Our work contributes to a growing number of studies revealing the complex nature of coactivator binding to NRs. Studies on a related coactivator, SRC-1, revealed it only binds to the RAR NR within the context of the RAR-RXR heterodimer (Rochel et al., 2011) or one monomer within RAR or ER homodimers (Osz et al., 2012a); a similar one monomer interaction was also observed for PGC-1α binding to ERRα and ERRγ homodimers (Takacs et al., 2013). However, SRC-1 can be recruited to a CAR-RXR heterodimer though interactions with both proteins (Pavlin et al., J. Biol. Chem, 2014), likely because each NR binds to SRC-1 LXXLL motifs with relatively high affinity (Wright et al., Biochemistry, 2007). These interaction stoichiometry differences could manifest from several things. For example, the RID sequence identity within three related SRC coactivators varies around 50% (Mukherjee et al., 2007); such differences in amino acid sequence will obviously influence coactivator-NR interactions. Furthermore, though most NR AF-2 surfaces contain conserved “charge clamp ”residues important for binding LXXLL motifs, other sequence differences will also impact binding specificity and affinity. This could manifest in stoichiometry differences allowing two different coactivators to bind separate proteins in a NR heterodimer. Future work that includes a systematic biophysical comparison on how different coactivator proteins interact with different NRs will likely reveal even more insight into the complexities NR-coregulator interactions.

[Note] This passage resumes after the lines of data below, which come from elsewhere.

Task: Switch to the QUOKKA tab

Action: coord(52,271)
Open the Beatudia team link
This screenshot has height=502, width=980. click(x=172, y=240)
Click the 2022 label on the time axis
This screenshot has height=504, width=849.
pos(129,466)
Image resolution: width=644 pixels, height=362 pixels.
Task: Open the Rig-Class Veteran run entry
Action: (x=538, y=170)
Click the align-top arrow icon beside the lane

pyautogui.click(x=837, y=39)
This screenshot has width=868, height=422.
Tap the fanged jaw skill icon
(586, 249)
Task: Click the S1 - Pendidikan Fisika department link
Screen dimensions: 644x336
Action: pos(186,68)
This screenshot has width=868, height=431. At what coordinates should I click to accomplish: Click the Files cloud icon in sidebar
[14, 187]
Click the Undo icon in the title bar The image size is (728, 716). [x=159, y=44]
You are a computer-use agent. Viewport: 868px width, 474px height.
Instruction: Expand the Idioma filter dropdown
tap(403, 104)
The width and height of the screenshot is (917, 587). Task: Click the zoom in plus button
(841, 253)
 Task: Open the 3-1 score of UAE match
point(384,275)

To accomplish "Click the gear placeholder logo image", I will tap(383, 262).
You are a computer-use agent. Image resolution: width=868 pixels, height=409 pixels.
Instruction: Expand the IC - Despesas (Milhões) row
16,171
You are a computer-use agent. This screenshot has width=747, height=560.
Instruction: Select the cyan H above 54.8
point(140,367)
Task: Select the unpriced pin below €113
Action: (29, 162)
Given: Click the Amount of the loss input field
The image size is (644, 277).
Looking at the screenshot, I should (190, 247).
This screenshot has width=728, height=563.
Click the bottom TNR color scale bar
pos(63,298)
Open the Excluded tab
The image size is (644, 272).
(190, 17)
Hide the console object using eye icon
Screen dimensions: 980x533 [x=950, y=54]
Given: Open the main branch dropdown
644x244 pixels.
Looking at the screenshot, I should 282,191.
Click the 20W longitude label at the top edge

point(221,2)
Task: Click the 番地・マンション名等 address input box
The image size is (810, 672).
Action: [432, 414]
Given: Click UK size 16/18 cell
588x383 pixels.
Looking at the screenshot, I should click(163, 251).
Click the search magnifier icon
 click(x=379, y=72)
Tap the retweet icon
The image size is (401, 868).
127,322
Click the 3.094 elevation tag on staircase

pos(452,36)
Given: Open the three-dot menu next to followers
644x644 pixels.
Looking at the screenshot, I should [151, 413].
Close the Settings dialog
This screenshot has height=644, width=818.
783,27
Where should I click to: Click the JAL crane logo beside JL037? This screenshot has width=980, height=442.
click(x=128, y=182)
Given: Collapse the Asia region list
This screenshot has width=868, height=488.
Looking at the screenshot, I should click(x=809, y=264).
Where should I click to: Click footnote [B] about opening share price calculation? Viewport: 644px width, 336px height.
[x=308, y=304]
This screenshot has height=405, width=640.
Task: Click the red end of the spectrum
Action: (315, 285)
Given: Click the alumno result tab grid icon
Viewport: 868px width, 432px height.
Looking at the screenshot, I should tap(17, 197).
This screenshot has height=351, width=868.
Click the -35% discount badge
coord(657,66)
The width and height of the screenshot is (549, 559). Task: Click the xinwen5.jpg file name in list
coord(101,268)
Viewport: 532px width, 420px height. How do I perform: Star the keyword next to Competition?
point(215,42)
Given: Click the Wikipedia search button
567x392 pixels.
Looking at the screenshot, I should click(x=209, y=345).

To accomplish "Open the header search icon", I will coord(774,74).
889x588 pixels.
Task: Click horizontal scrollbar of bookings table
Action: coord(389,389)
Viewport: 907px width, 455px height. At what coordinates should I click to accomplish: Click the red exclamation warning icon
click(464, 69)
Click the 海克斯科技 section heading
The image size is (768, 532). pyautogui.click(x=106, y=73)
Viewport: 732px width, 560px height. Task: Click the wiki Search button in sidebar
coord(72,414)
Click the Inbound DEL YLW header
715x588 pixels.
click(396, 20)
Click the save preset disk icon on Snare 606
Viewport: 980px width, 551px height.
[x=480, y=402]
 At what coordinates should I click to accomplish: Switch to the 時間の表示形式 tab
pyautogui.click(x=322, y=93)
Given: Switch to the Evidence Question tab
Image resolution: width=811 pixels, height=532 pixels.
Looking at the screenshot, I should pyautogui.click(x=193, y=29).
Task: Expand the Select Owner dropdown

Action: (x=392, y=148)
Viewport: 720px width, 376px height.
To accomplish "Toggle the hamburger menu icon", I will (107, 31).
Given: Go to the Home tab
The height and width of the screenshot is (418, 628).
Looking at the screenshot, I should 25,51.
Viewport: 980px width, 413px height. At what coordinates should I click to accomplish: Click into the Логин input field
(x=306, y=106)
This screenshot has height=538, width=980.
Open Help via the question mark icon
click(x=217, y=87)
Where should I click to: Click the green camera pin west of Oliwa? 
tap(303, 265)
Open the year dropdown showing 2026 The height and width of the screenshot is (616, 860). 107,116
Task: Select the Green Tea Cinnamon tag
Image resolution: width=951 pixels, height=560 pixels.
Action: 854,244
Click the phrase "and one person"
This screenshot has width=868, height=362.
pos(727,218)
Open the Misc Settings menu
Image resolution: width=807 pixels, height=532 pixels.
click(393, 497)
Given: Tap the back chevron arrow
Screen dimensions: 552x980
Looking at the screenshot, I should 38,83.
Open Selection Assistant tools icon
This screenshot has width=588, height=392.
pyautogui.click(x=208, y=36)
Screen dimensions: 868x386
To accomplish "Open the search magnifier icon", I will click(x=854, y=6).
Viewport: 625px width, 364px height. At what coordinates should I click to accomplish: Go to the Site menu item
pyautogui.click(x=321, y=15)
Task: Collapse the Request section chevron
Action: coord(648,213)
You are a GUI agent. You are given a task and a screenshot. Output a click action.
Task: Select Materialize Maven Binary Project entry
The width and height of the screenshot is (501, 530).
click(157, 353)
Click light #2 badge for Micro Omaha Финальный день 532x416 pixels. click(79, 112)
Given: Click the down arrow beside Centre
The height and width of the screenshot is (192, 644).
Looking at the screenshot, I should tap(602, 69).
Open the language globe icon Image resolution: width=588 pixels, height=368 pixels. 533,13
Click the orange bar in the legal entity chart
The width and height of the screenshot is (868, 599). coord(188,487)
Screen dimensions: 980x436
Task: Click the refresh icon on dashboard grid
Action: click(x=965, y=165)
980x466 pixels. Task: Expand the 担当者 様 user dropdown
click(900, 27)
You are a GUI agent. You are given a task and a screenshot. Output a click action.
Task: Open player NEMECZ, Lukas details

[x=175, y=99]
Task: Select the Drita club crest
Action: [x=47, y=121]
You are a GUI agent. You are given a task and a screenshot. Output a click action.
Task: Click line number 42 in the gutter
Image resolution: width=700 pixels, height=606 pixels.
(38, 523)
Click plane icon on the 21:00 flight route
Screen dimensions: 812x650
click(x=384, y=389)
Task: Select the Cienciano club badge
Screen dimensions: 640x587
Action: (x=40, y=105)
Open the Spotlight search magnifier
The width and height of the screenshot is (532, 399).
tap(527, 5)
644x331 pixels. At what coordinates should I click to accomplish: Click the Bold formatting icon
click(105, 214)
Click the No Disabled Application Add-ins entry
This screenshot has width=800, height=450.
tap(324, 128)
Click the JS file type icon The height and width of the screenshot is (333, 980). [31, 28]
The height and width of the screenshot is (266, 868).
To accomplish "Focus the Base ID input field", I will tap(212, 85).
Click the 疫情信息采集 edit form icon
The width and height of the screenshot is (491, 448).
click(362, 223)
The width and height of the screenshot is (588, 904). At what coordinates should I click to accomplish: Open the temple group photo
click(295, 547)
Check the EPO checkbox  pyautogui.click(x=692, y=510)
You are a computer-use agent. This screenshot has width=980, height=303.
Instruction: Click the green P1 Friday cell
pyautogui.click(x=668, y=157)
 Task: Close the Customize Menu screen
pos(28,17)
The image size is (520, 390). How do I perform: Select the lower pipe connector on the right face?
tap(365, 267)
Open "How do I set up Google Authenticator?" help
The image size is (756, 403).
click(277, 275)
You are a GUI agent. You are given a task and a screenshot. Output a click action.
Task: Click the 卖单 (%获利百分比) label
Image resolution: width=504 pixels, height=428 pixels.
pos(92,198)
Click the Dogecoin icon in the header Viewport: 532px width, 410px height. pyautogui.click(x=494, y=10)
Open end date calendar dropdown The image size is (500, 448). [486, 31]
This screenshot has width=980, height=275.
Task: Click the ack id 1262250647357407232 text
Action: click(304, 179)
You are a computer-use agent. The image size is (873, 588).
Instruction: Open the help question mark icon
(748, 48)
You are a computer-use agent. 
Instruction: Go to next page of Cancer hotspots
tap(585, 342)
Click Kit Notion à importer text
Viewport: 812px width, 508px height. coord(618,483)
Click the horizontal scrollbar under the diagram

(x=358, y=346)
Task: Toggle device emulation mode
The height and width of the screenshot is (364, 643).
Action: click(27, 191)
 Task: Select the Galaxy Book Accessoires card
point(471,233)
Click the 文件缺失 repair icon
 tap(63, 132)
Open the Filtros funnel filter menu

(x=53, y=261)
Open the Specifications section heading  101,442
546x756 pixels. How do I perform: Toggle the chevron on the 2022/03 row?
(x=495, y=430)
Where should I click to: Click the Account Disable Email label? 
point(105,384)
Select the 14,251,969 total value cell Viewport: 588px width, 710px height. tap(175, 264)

Differences in NR DNA response element sequence are thought to propagate an allosteric conformational change, initiating in the NR DBD and functionally transmitted to other domains of full-length NRs (Meijsing et al., 2009). This model, structurally validated using HDX-MS for VDR-RXRα where DNA binding impacted the conformation of the AF-2 surface in the LBD (Zhang et al., 2011), suggests that DNA binding could also influence coregulator/NR interactions. We show here that DNA binding to full-length PPARγ-RXRα stabilizes the conformation of the PPARγ LBD dimerization surface that interacts with the RXRα LBD and influences coregulator binding affinity and ligand potency. Our data also show that differences in DNA sequence not only affects DNA binding affinity to PPARγ-RXRα but SRC-2 RID binding affinity as well, and vice versa. These observations, which show the cooperativity between ligand, DNA, and coregulator binding to PPARγ-RXRα, indicate that the DNA sequence to which the NR is bound impacts coregulator affinity and ligand potency, which could play a role in driving promoter-specific NR activation profiles. Importantly, these DNA binding-induced effects are compatible with both the compact and elongated conformations of PPARγ-RXRα derived from crystallography and solution structural studies, respectively (Figure 7). Namely, through an allosteric pathway via the RXRα DBD-PPARγ LBD interaction (Figure 5C) or through stabilizing the conformational mobility of the LBDs (Figure 5F) and flexible linker with the DBDs.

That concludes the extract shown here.